Some of the squares used photographs of loved ones to make portraits of them as they are remembered now. Kelly’s aunt used a photograph of her niece to create a cyanotype on the fabric, capturing the lovely young woman that she was.

Dyllon’s mother used a photograph of her son that was on his laptop and that he himself had drawn. Tracing over the image, she sewed in details to celebrate her son’s artistic nature and love of Goth.

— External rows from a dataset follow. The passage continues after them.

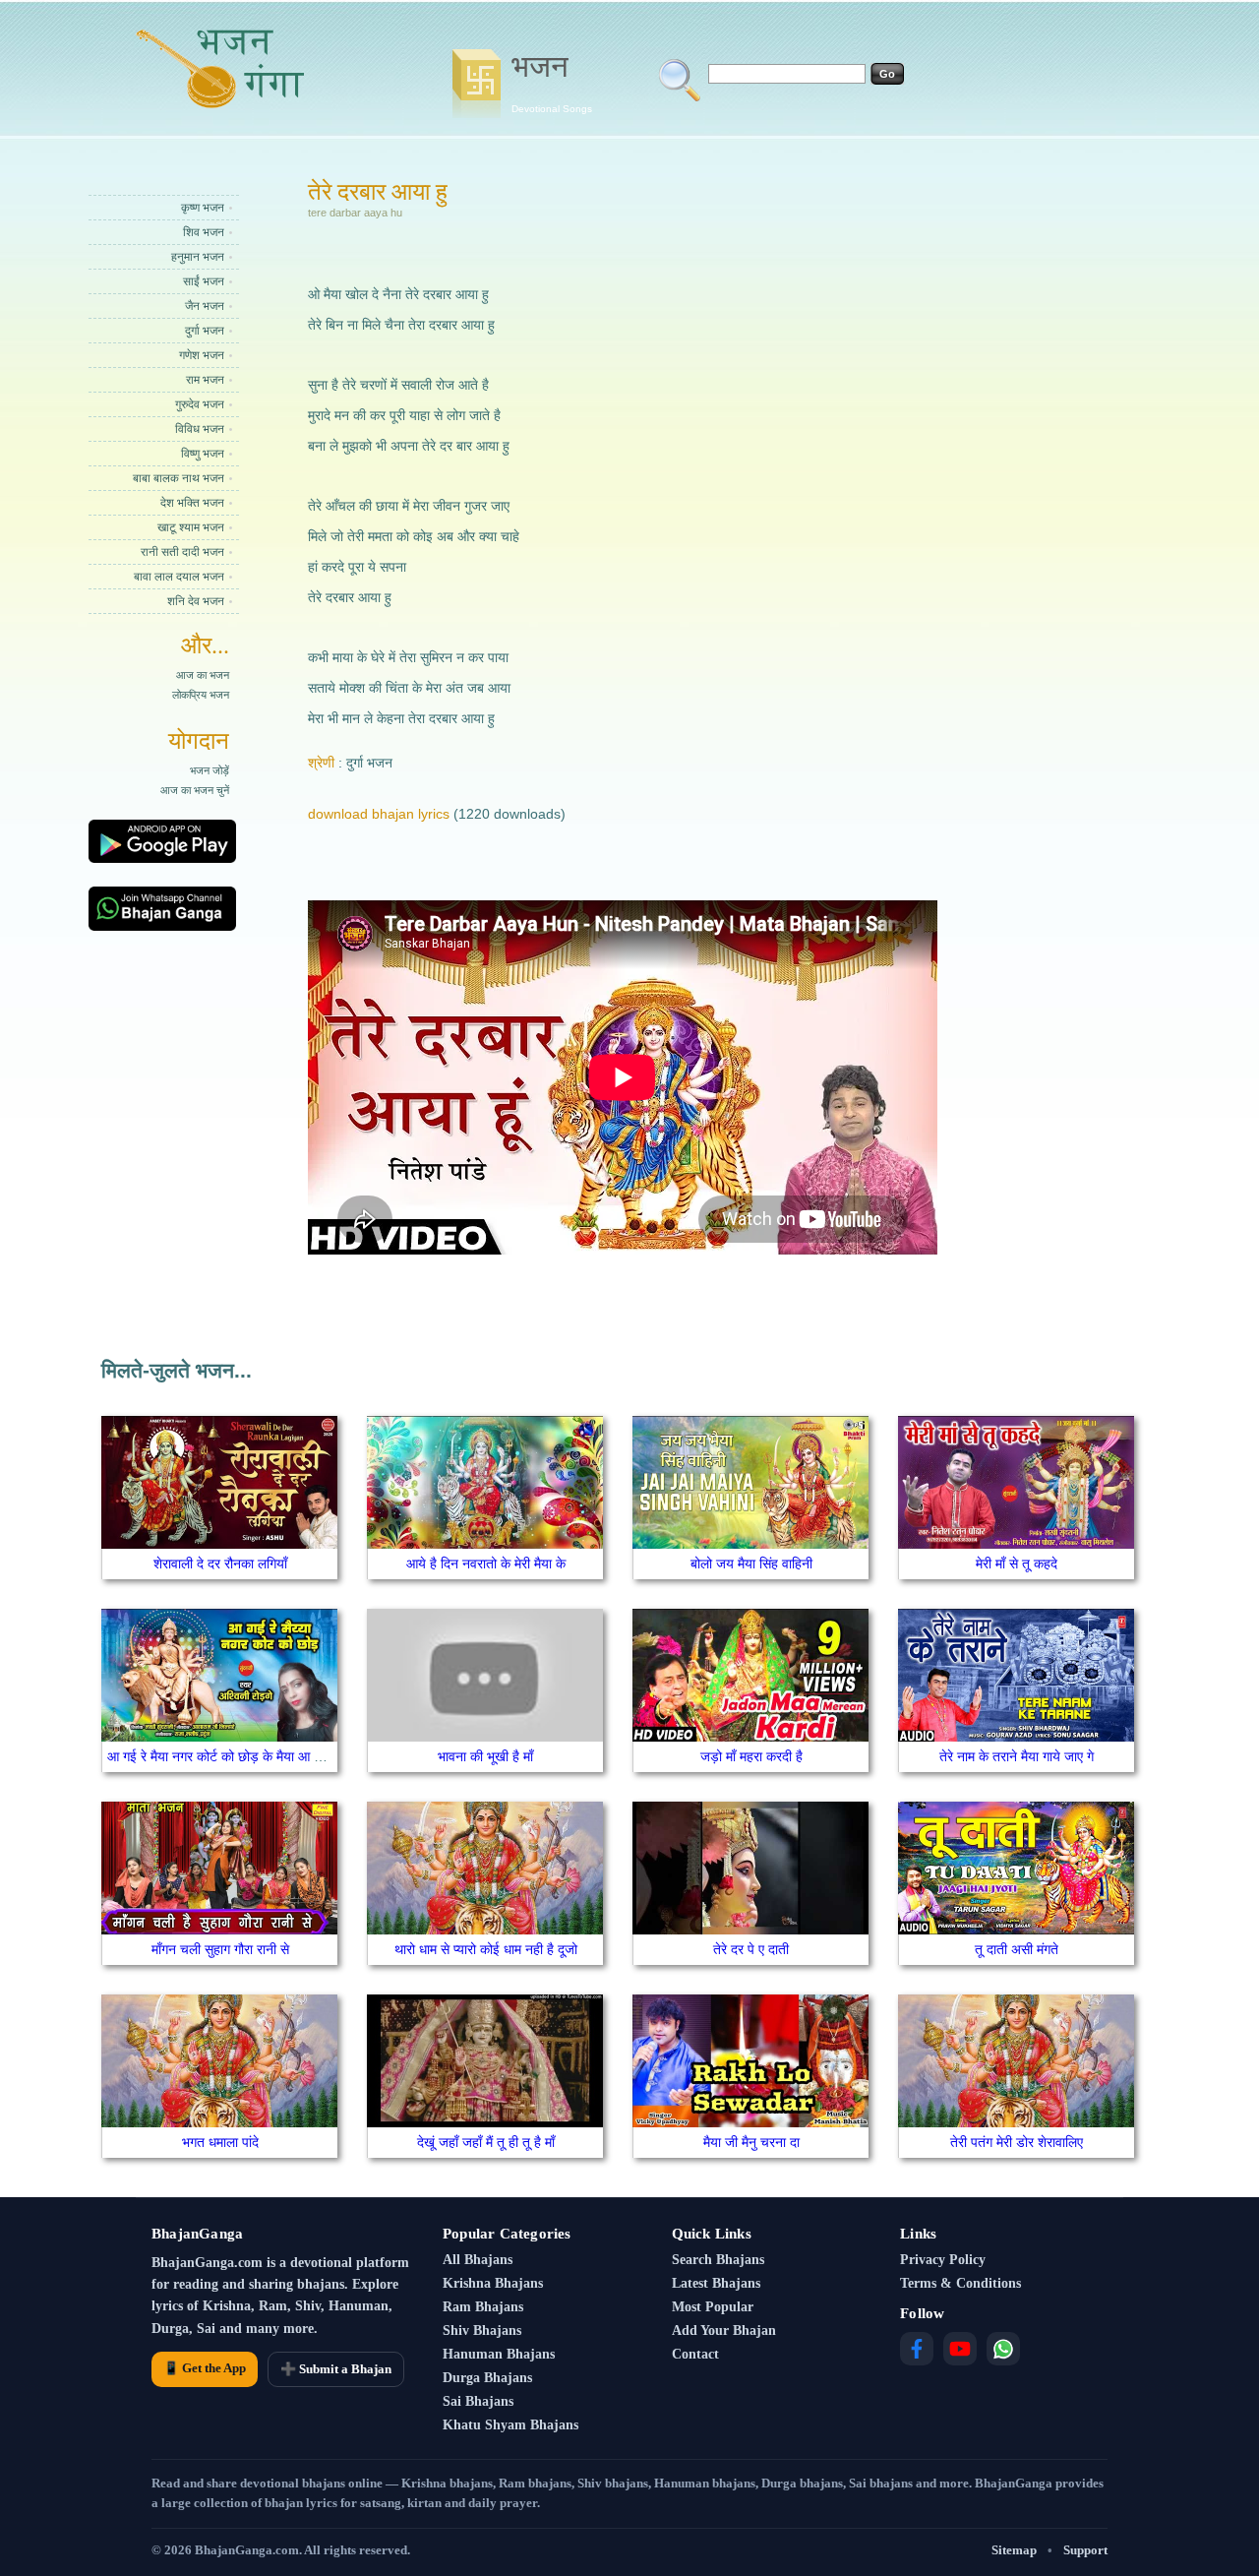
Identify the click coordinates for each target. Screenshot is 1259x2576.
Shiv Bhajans (482, 2330)
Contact (695, 2354)
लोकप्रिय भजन (200, 695)
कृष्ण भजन (202, 208)
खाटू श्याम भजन (190, 527)
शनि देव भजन (195, 601)
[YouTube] (960, 2348)
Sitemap (1014, 2550)
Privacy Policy (943, 2259)
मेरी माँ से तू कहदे (1016, 1563)
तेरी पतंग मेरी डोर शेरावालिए (1016, 2142)
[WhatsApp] (1003, 2348)
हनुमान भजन (197, 257)
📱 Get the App (204, 2368)
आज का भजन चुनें (194, 790)
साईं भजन (203, 281)
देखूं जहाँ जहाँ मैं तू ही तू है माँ (486, 2142)
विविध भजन (199, 429)
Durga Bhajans (487, 2377)
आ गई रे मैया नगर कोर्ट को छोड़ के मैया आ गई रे (222, 1756)
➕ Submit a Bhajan (335, 2368)
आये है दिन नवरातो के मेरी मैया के (486, 1563)
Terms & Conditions (960, 2283)
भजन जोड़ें (209, 770)
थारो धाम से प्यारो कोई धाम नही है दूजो (485, 1949)
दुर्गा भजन (204, 330)
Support (1085, 2550)
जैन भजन (204, 306)
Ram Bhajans (483, 2307)
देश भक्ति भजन (192, 503)
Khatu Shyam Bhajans (510, 2425)
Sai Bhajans (478, 2401)
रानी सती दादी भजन (182, 552)
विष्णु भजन (202, 453)
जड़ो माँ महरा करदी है (751, 1756)
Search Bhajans (718, 2259)
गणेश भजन (201, 355)
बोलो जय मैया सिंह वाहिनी (751, 1563)
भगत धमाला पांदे (220, 2142)
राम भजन (205, 380)
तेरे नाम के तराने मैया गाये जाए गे (1016, 1756)
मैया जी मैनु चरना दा (751, 2142)
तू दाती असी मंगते (1016, 1949)
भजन (551, 81)
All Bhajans (477, 2259)
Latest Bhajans (716, 2283)
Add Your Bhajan (724, 2330)
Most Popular (712, 2307)
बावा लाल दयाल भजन (179, 576)
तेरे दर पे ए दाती (751, 1949)
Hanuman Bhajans (499, 2354)
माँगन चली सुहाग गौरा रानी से (220, 1949)
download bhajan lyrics (379, 814)
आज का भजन (202, 675)
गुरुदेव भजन (199, 404)
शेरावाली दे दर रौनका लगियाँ (220, 1563)
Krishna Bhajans (493, 2283)
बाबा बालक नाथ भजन (178, 478)
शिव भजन (203, 232)
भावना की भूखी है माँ (485, 1756)
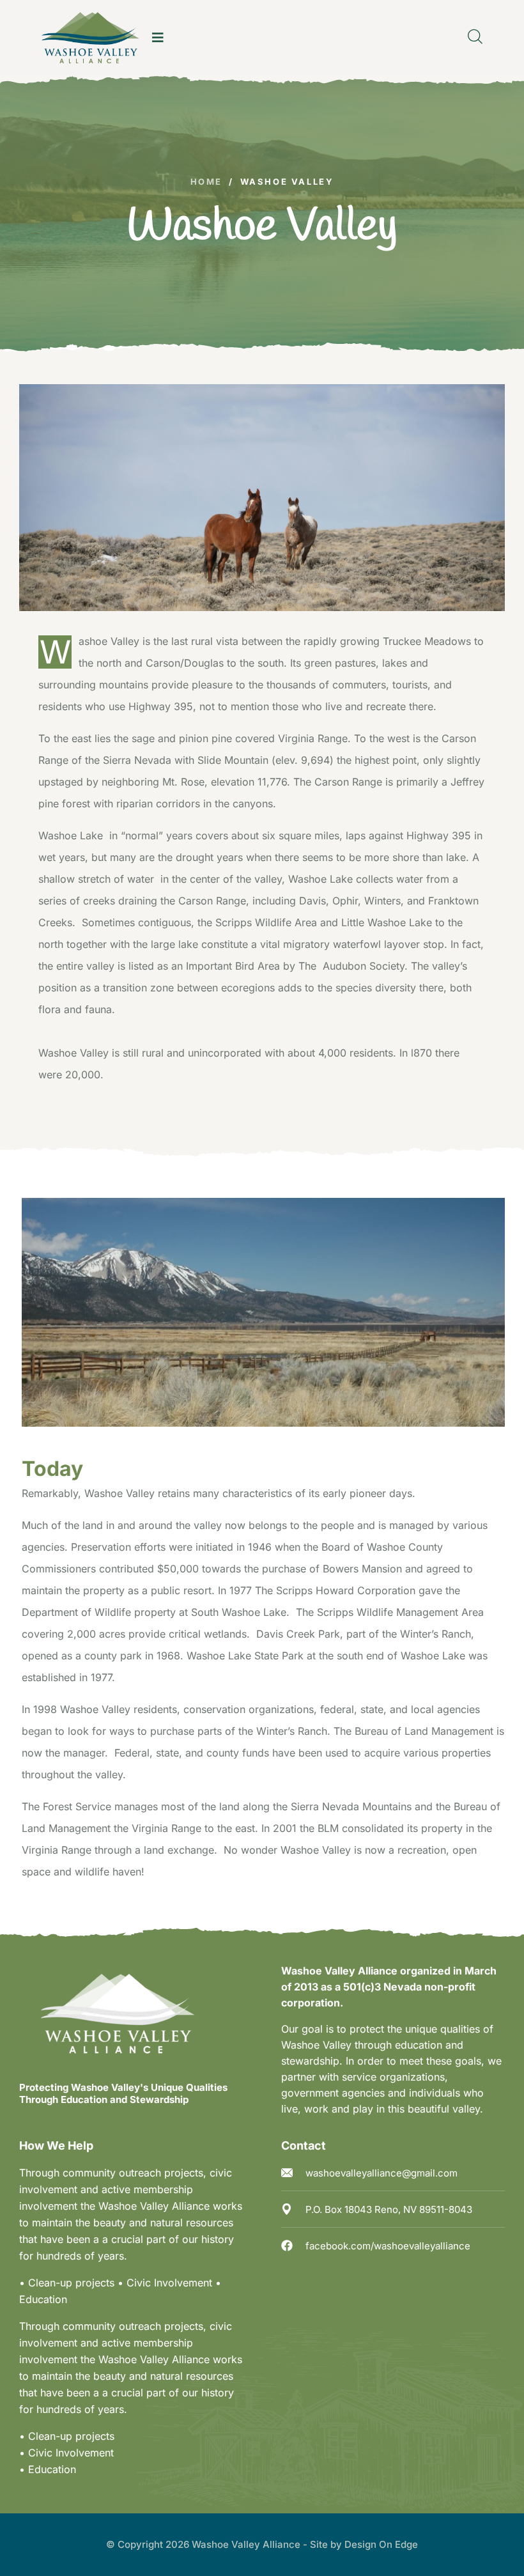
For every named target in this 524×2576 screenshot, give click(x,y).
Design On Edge (381, 2544)
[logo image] (90, 37)
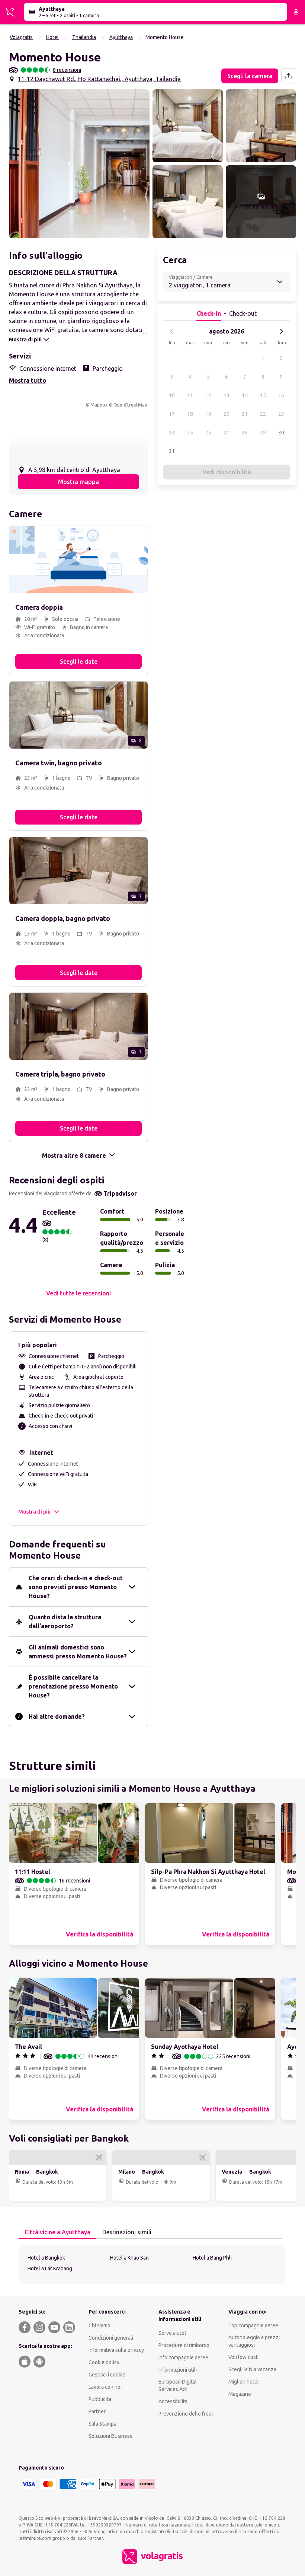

Other squares focused on the person’s passions. Paul was remembered by his aunt through a nurse’s uniform and stethoscope, representing his ambition to be a nurse and his commitment to his studies through a life-threatening illness. The square also celebrates the qualities of compassion and care that drew Paul to nursing as a profession, and that characterised him as a person.

Samuel’s brother shared his passion for football and they often went to see Crystal Palace together. He used the shirt that his brother wore to the games to make his square, and sewed onto it his name and the age he was when he died. Samuel had worn the shirt to the FA Cup Final in 2018.

A number of the squares had quotations embroidered onto them. Graham’s son wrote onto his square the words of a song that his Dad used to sing to him every evening when he went to bed.

Mark’s son remembered the Moomins book that his Dad had given him, and which became a firm favourite. He embroidered onto his square an image and a quote from the book.

Naomi’s best friend turned to the poetry she has read as a source of comfort and connection since her death, and her chosen quotation from Emily Dickinson was a poem that she felt Naomi would have loved.

Graham’s daughter-in-law also looked to where she had found comfort and solace since his death. Her square represents Lochranza Castle on the Isle of Arran, where she and her husband had felt a strong connection with Graham through the beauty of nature. Sand gathered from Lochranza beach has been attached to the square to form the shape of Arran, together with a magpie to represent Graham’s love of Newcastle United.

These are only a few of the squares sewn into the panels; each of them gives a vivid and intimate portrait of a person who is loved and who was lost to suicide. The inscribing of the names speaks a loss that is socially difficult to communicate and often silenced. The squares also speak eloquently of creativity and community, balancing grief with hope.

The quilt will be on display in Newcastle Cathedral until 27 March 2024.